History

United States
- Name: USS LST-607
- Builder: Chicago Bridge and Iron Company, Seneca, Illinois
- Laid down: 2 December 1943
- Launched: 7 April 1944
- Sponsored by: Mrs. John Pirok
- Commissioned: 24 April 1944
- Decommissioned: 11 January 1946
- In service: With Military Sea Transportation Service as USNS LST-607 (T-LST-607) from 31 March 1952
- Fate: Transferred to Philippine Navy 13 September 1976
- Stricken: 1 November 1973

Philippines
- Name: BRP Leyte del Sur
- Acquired: 13 September 1976
- Stricken: prior 1990

General characteristics
- Class & type: LST-542-class LST
- Displacement: 1,490 tons (light);; 4,080 tons (full load of 2,100 tons);
- Length: 328 ft (100 m)
- Beam: 50 ft (15 m)
- Draft: 8 ft (2.4 m) forward;; 14 ft 4 in (4.37 m) aft (full load);
- Propulsion: Two diesel engines, two shafts
- Speed: 10.8 knots (20 km/h) (max);; 9 knots (17 km/h) (econ);
- Complement: 7 officers, 204 enlisted
- Armament: 8 × 40 mm guns;; 12 × 20 mm guns;

= USS LST-607 =

United States Navy Tank landing ship

USS LST-607 was a United States Navy LST-542-class tank landing ship in commission from 1944 to 1946. She later served in a non-commissioned status in the Military Sea Transportation Service as USNS LST-607 (T-LST-607).

==Construction and commissioning==
LST-607 was laid down on 2 December 1943 at Seneca Illinois, by the Chicago Bridge and Iron Company. She was launched on 7 April 1944, sponsored by Mrs.

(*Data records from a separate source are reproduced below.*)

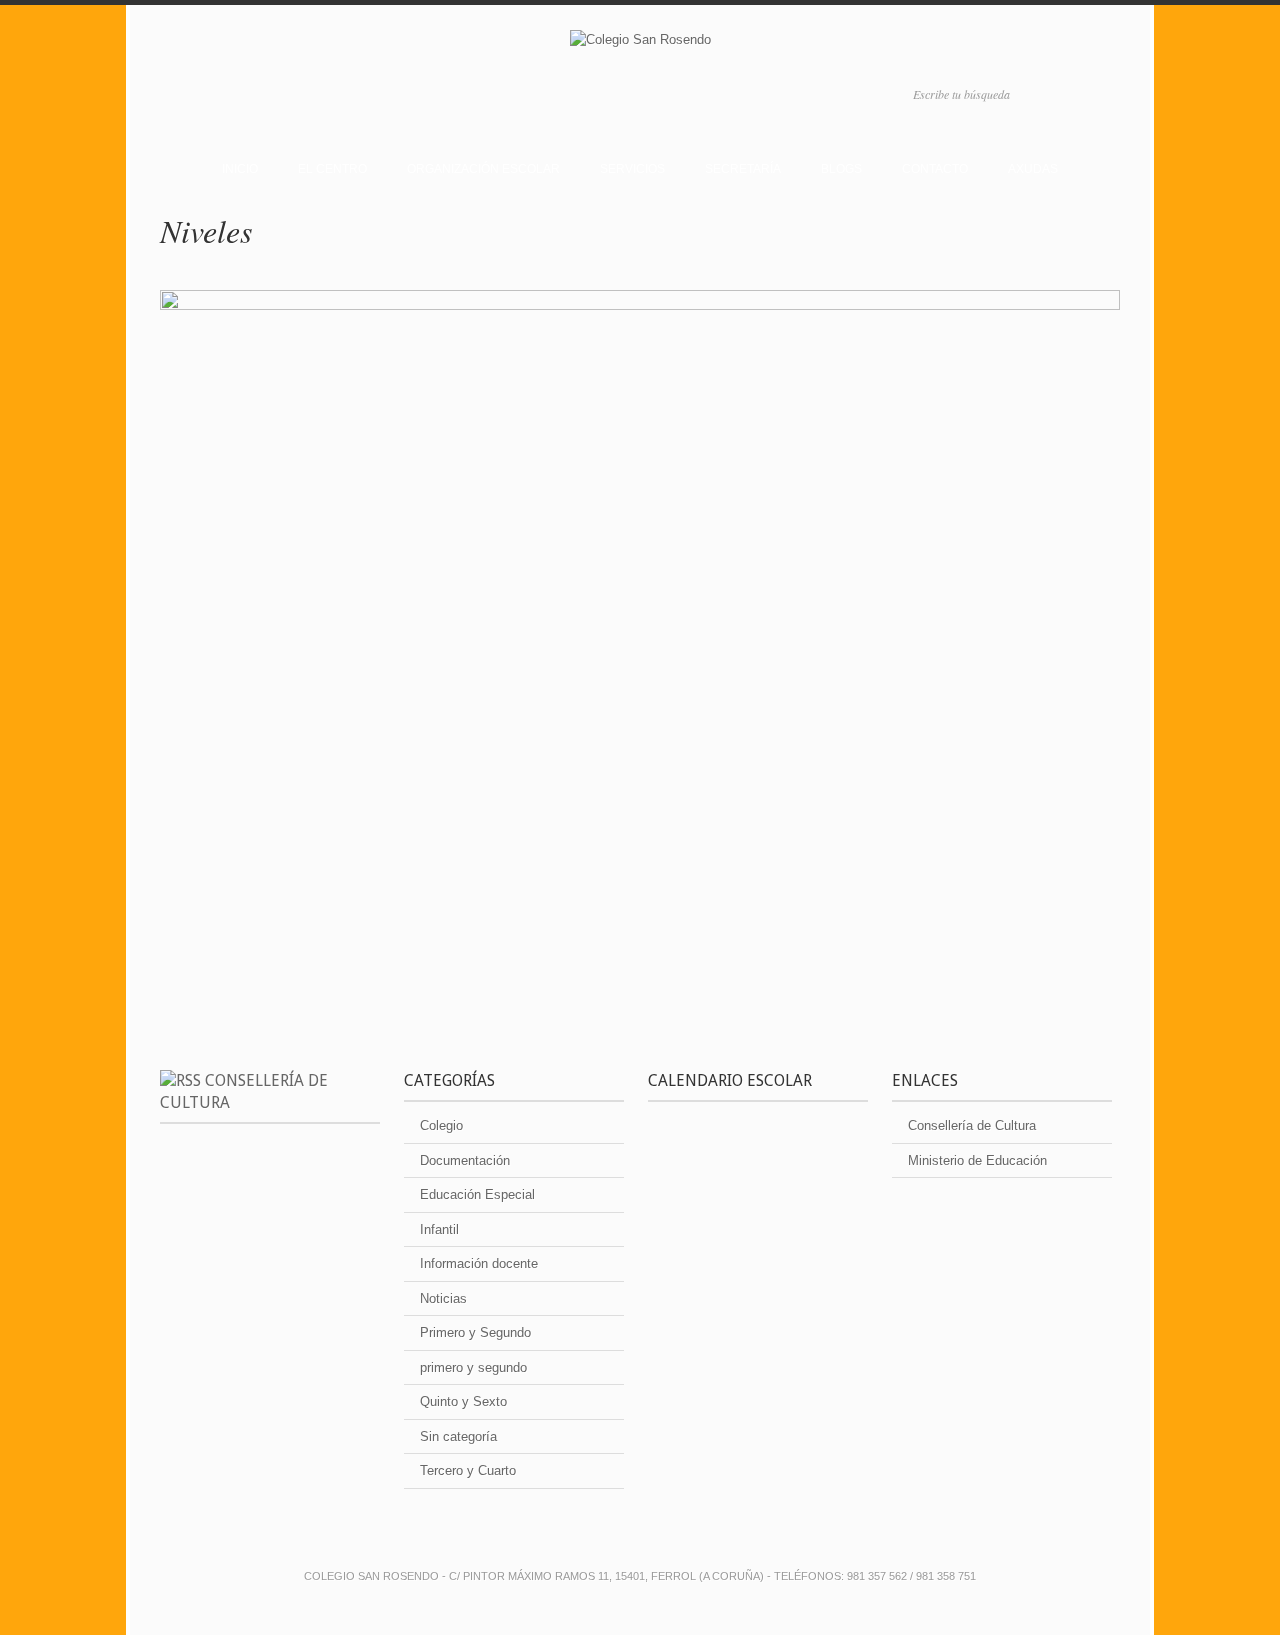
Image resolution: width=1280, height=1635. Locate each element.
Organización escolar (483, 169)
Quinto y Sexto (463, 1401)
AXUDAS (1033, 169)
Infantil (439, 1229)
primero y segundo (473, 1367)
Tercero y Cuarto (468, 1470)
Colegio (441, 1125)
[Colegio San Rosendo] (640, 43)
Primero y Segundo (475, 1332)
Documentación (465, 1160)
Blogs (841, 169)
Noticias (443, 1298)
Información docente (479, 1263)
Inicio (240, 169)
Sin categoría (458, 1436)
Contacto (935, 169)
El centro (332, 169)
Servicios (632, 169)
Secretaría (743, 169)
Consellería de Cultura (972, 1125)
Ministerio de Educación (977, 1160)
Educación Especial (477, 1194)
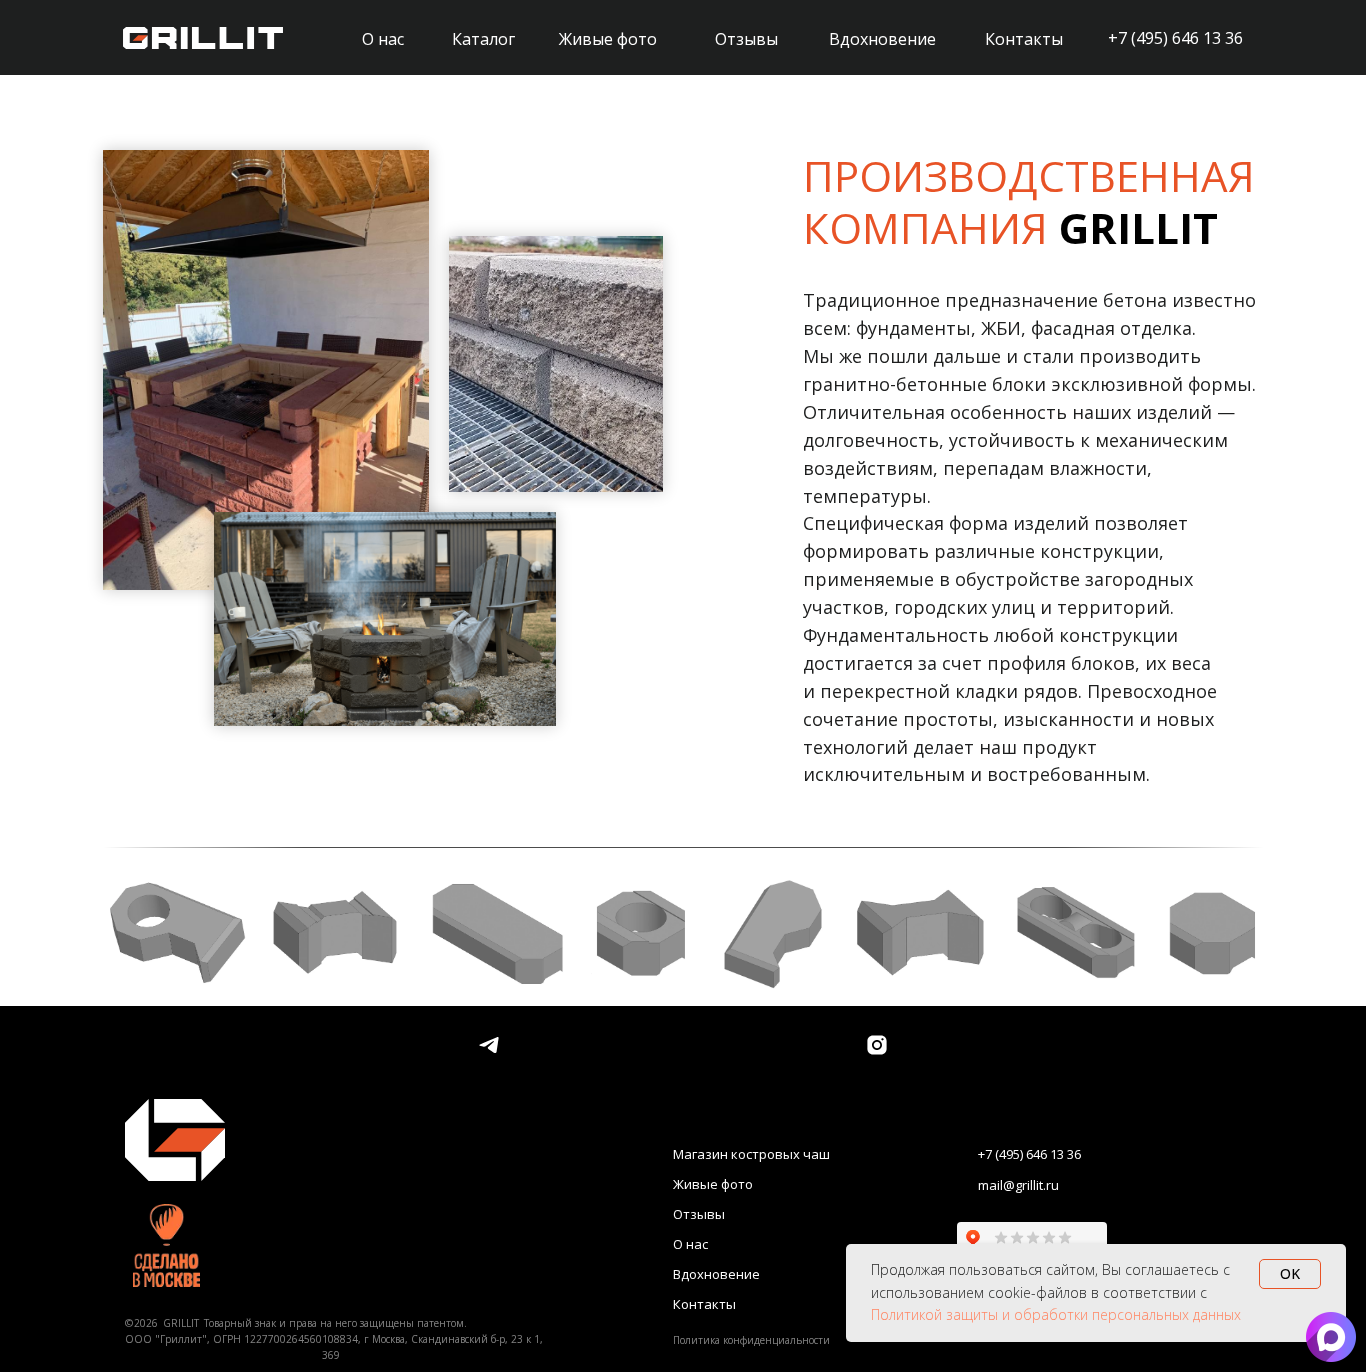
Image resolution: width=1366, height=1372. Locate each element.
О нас (383, 39)
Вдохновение (882, 39)
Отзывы (746, 39)
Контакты (1024, 39)
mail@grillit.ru (1018, 1185)
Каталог (483, 39)
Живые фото (608, 39)
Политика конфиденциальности (751, 1340)
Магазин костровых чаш (751, 1154)
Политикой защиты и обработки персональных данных (1056, 1314)
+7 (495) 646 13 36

John Pirok;, and commissioned on 24 April 1944.

==World War II service==
During World War II, LST-607 was assigned to the Pacific Theater of Operations and participated in the capture and occupation of the southern Palau Islands in September and October 1944.

Following the war, LST-607 performed occupation duty in the Far East until early January 1946. She was decommissioned on 11 January 1946.

==Later career==
On 31 March 1952, LST-607 was transferred to the Military Sea Transportation Service, in which she served as USNS LST-607 (T-LST-607).

USNS LST-607 was transferred to the Philippine Navy on 13 September 1976. Her later fate is unknown.

==Awards and honors==
LST-607 earned one battle star for World War II service.

==Media Appearance==
- This ship made a brief(at approximately 59:24) appearance in a scene from the 1977 biographical movie MacArthur (film).